According to the forum thread on resort maps, what incentive does Brian already give members for adding a review?

» Text segment:
---*---
# A Resort Map for every timeshare resort in the system.



## skimble (Jun 7, 2011)

Whether you're an owner or an exchanger, having a map of the resort prior to your visit can be a valuable tool. 
There are tons of reasons why a resort map would/could be a fantastic TUGGER Tool: 
1.  You could request or ward off a potentially uncomfortable unit location prior to checking in.  
2.  You could request a specific unit based on your desired proximity to the tennis courts, or the laundry or whatever.  
3.  You might just get even more excited about your trip once you look at the map and see the view you're going to have.  
4.  Ever look at a resort map and discover some 2 bedroom units are layed out a little differently?  I've seen some with 2 stories v. 1 story; a curtain door and a closet size bedroom v. a full size room with a balcony; a small kitchenette v. full size; or even a king v. queen in the master.  

I propose we work together to accumulate resort maps for *EVERY resort* in the system to *add to our Resort Reviews database*.  Some resorts already have them posted; most do not.   This would add more value to a TUG membership and the TUG reviews.  
What do you think?


----------



## Egret1986 (Jun 7, 2011)

*I agree most definitely.  Whenever I find a resort map in the reviews I am thrilled*



skimble said:


> Whether you're an owner or an exchanger, having a map of the resort prior to your visit can be a valuable tool.
> There are tons of reasons why a resort map would/could be a fantastic TUGGER Tool:
> 1.  You could request or ward off a potentially uncomfortable unit location prior to checking in.
> 2.  You could request a specific unit based on your desired proximity to the tennis courts, or the laundry or whatever.
> ...



This would be most beneficial.  Another thing that I wish was a part of the reviews, is a unit #.  When I exchange into a place or am considering a resort, and reading the reviews; I have always wished that a unit number would be included.  That may just be me, but I'm always happy when a reviewer includes the unit number in their review.  Some do, most do not.  The reviews section is a valuable resource.  I wish more TUGGERS would provide reviews of their trips.  There have been several times a Member will talk about their trip in a post and I will either ask if they have posted a review or look to see if they did, and no review.

Brian already provides an incentive for adding a review (extended membership), and something else he's working on will also extend your membership.  Maybe a little incentive for resort maps to add to the reviews section?


----------



## skimble (Jun 7, 2011)

Egret1986 said:


> This would be most beneficial.  Another thing that I wish was a part of the reviews, is a unit #.  When I exchange into a place or am considering a resort, and reading the reviews; I have always wished that a unit number would be included.  That may just be me, but I'm always happy when a reviewer includes the unit number in their review.  Some do, most do not.  The reviews section is a valuable resource.  I wish more TUGGERS would provide reviews of their trips.  There have been several times a Member will talk about their trip in a post and I will either ask if they have posted a review or look to see if they did, and no review.
> 
> Brian already provides an incentive for adding a review (extended membership), and something else he's working on will also extend your membership.  Maybe a little incentive for resort maps to add to the reviews section?



The thing is... TUG is *OUR* forum for communication.  It's our zone for sharing information and collaborating.  It belongs to all who contribute, because without the contributions of members, we have nothing.  
Brian shouldn't have to add incentives to create a review (although I appreciate the membership extension.)
---*---
» Given records:
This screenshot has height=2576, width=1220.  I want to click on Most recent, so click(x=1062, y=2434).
---*---
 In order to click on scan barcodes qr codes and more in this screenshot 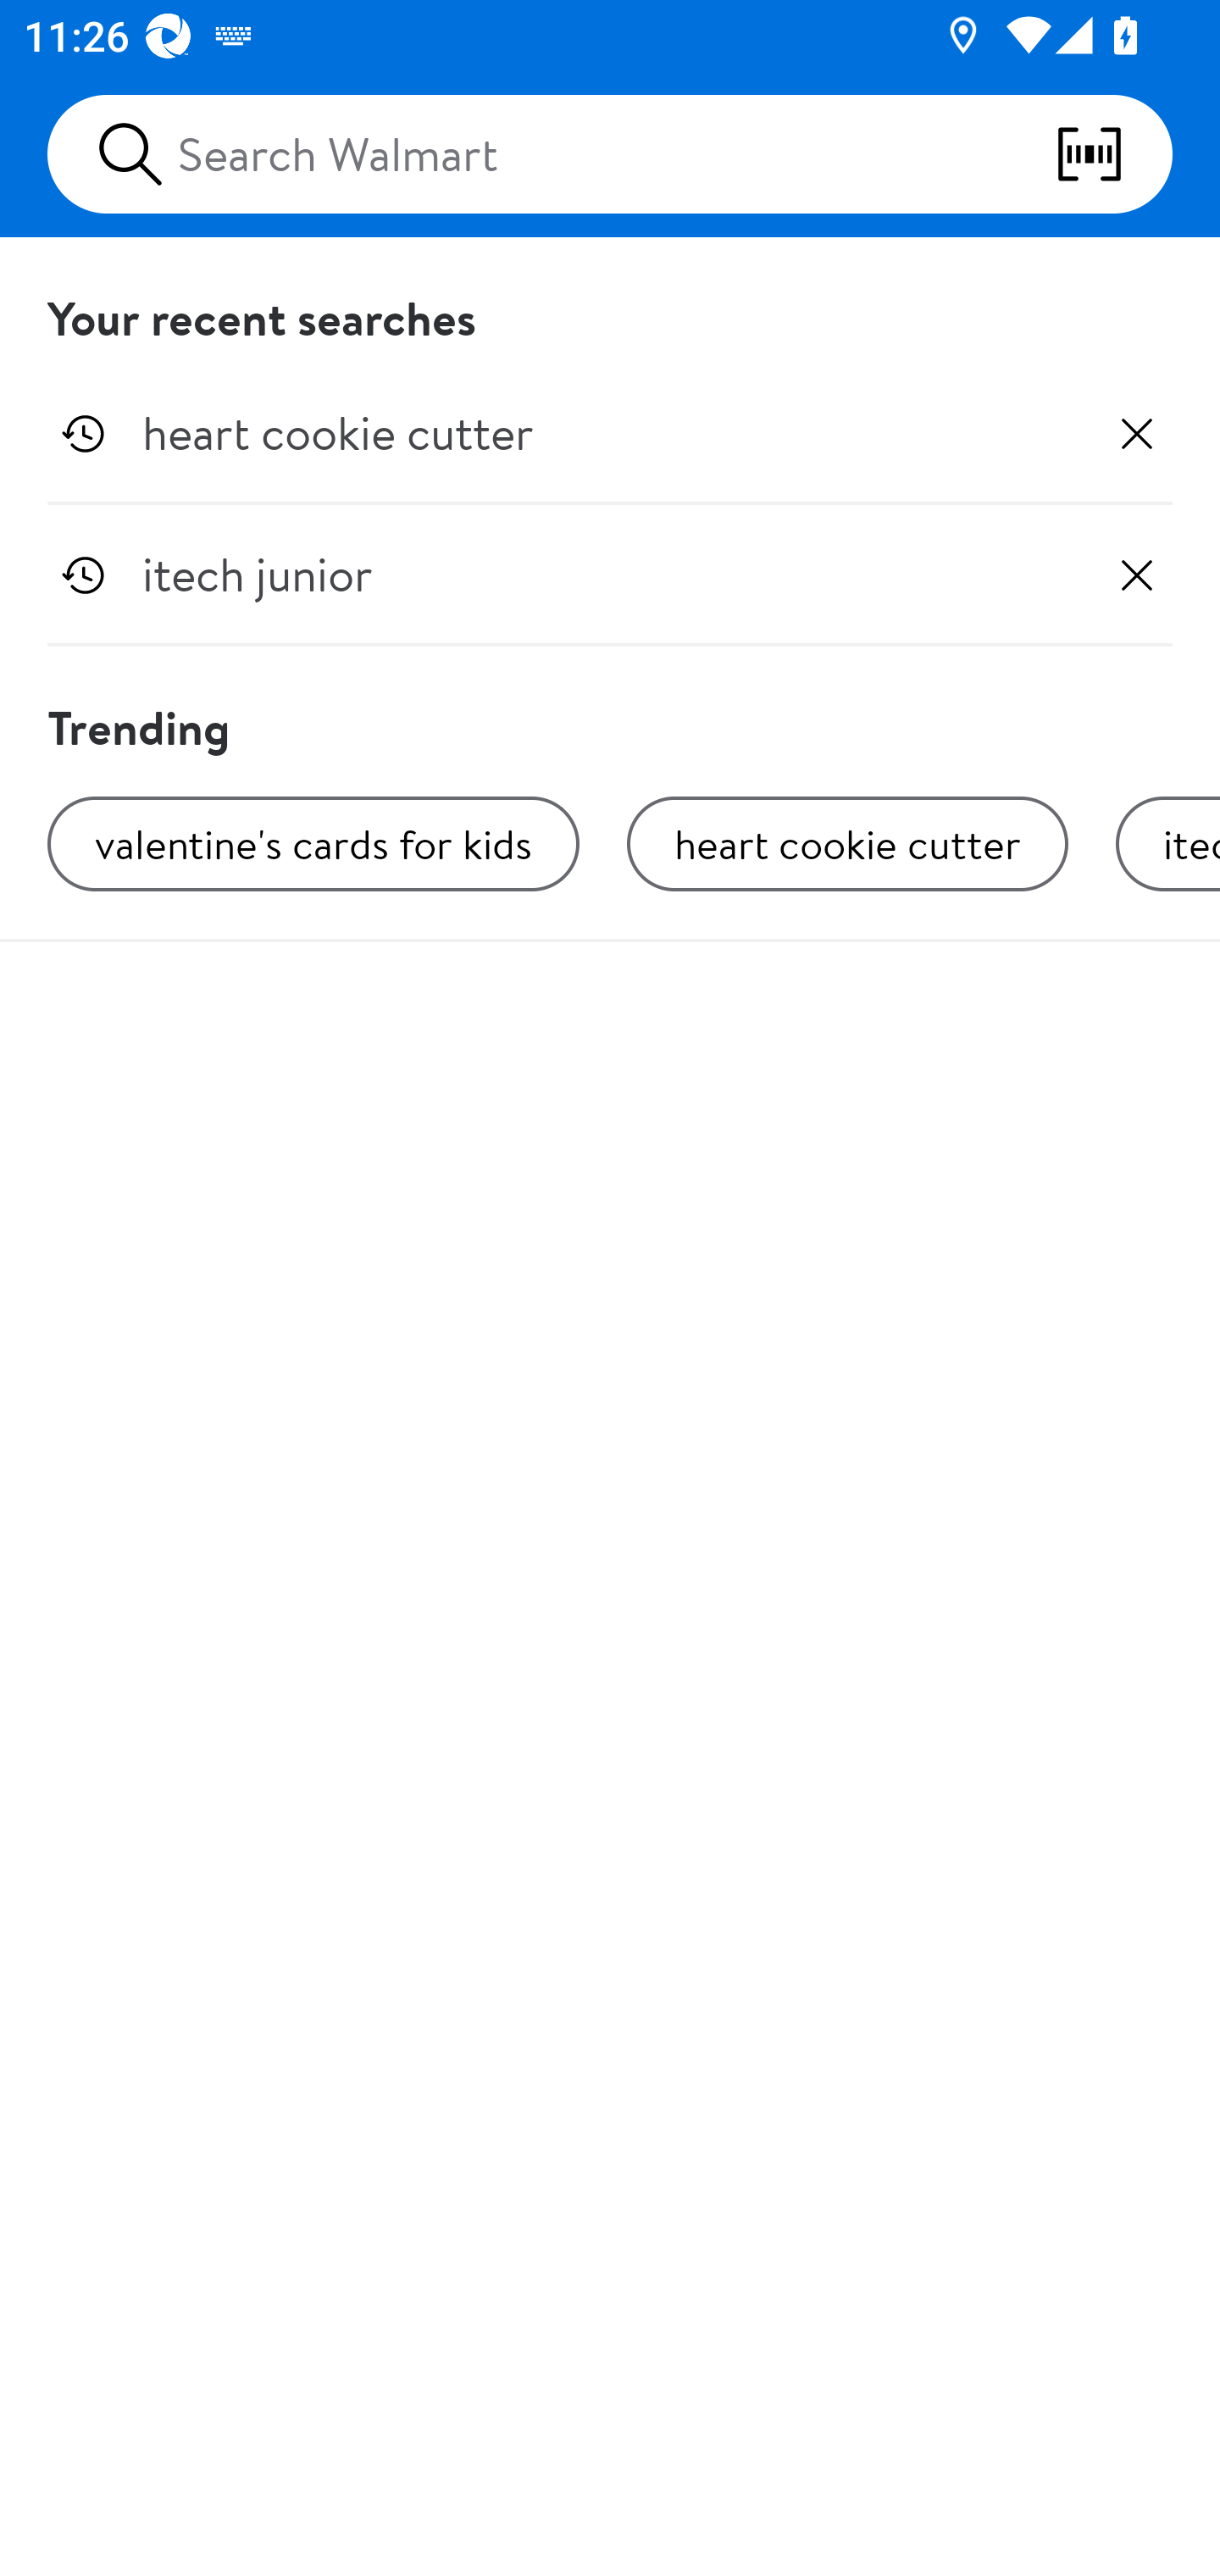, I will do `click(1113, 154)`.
---*---
» Task solution:
An extended membership.